The question and answer section glosses over this issue indirectly. One question was whether a mutual fund could be set up. The answer given is no because the large sums of money ($50 million+) would cause to large of movements in individual stocks. I disagree. The reason it wouldn't work is because the mutual fund would hardly ever be fully invested. If you look at any mutual fund's holdings, a small portion (5% or less) is kept as cash to take advantage of new positions. When a stock is sold, something else is almost always bought immediately. The STS system doesn't work like this. The system may spit out 0 recommendations or 200 recommendations in a single day. Based on my review of their published recommendations, there would almost always be a significant (80-90%) cash reserve in the fund (which is needed to capitalize on the trade recommendations) that severely limits the earning potential. In other words, while the STS system has a 31% ROI in theory, if it were started as a mutual fund, that would plummet 2-3% or less because the funds in the account would largely remain uninvested.

Up to this point my analysis relied on the assumption that all recommendations were acted upon. The STS founder admits that this is not practical for most people, so let me test some of the statements that he makes such as choosing as many as 20 positions to approximate the return or that someone with as little as $10000 could profitably participate. Remember, stock systems get their money from selling the stock system not necessarily from actually trading with the stock system. So, it is in their best interest to make the system as "workable" for as many people as possible. If they started off by saying that you needed $1000000 to just match the S&P 500, then they wouldn't get many people buying.

Without a system (which would need to be analyzed separately) to select which of the STS recommendations to act on, I selected randomly. First, I picked every third, ninth, and eighteeth recommendation to determine how much difference the ROI would change.
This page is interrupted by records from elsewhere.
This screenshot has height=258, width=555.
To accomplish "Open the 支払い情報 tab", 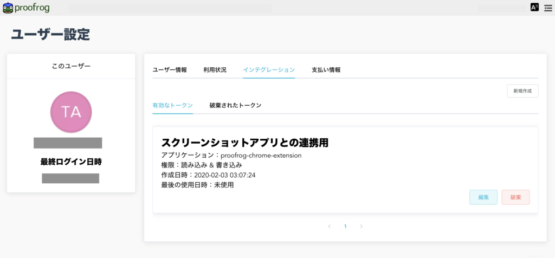I will tap(326, 70).
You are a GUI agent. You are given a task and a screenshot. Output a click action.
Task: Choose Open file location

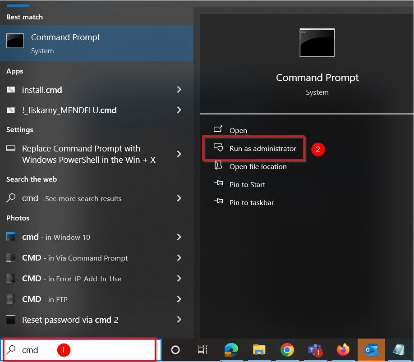(258, 166)
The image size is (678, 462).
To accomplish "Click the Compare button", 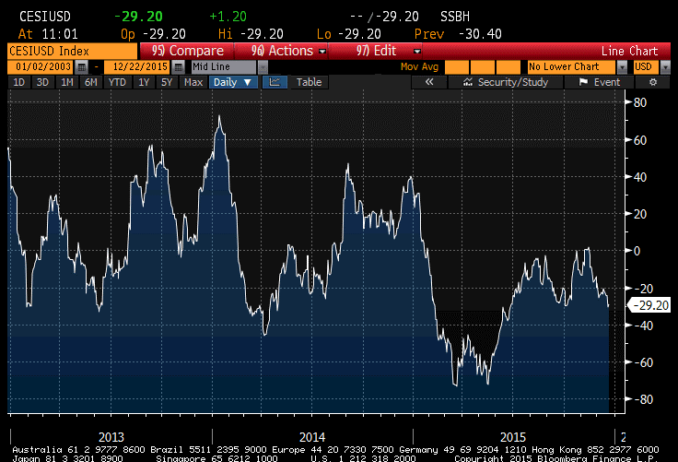I will 188,51.
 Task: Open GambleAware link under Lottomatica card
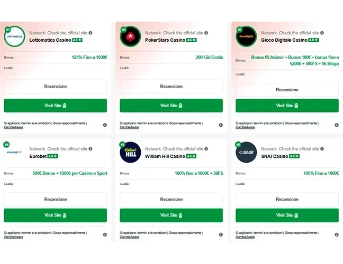(x=14, y=127)
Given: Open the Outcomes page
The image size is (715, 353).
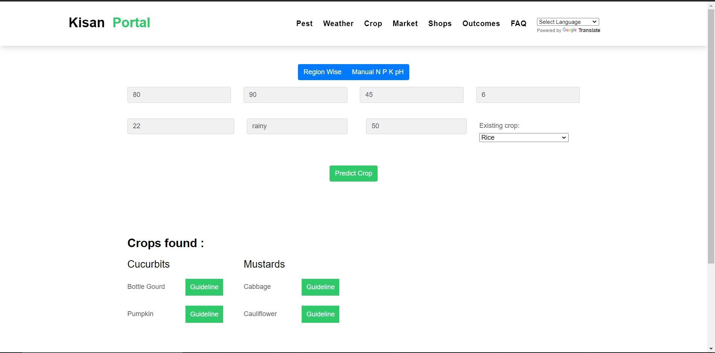Looking at the screenshot, I should (x=481, y=23).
The nominal ROI per trade was 0.86%. For every third recommendation it was 0.83%, for every ninth recommendation it was 0.73%, and for every eighteenth recommendation it was 0.89%. Some below, some above, but no changes in an order of magnitude. Remember, that when I put the STS system into actual account conditions, the return I calculated was 1/100th of the return from the S&P500.

To test it for actual account conditions, I chose an account with $300,000 and a commission of $5 per trade.





Per Trade ROI





Trade Amount





Maximum # of Positions





Actual Annual ROI





Not so impressive compared to the S&P500. It does appear that the more money per trade, will increase the ROI. However, the total funds needed will increase as well. In fact, after going over 50+ scenarios using their recomendations I am of the opinion that there is no way to even beat the market over the long term with the STS system. Sure, you may be able to for one or two years, but throwing darts is just as effective as a method for choosing stocks. Bottom line is that the STS system requires too much money to be held in reserve (ergo not making money).

And frankly, that is the problem with almost every stock picking "system" out there that I have examined. 1) Too much cash is left on the table for the next stock that may come along. 2) The constant changing of positions severely desreases the return from commissions and taxes. That is why long term investing has remained tried and true for centuries.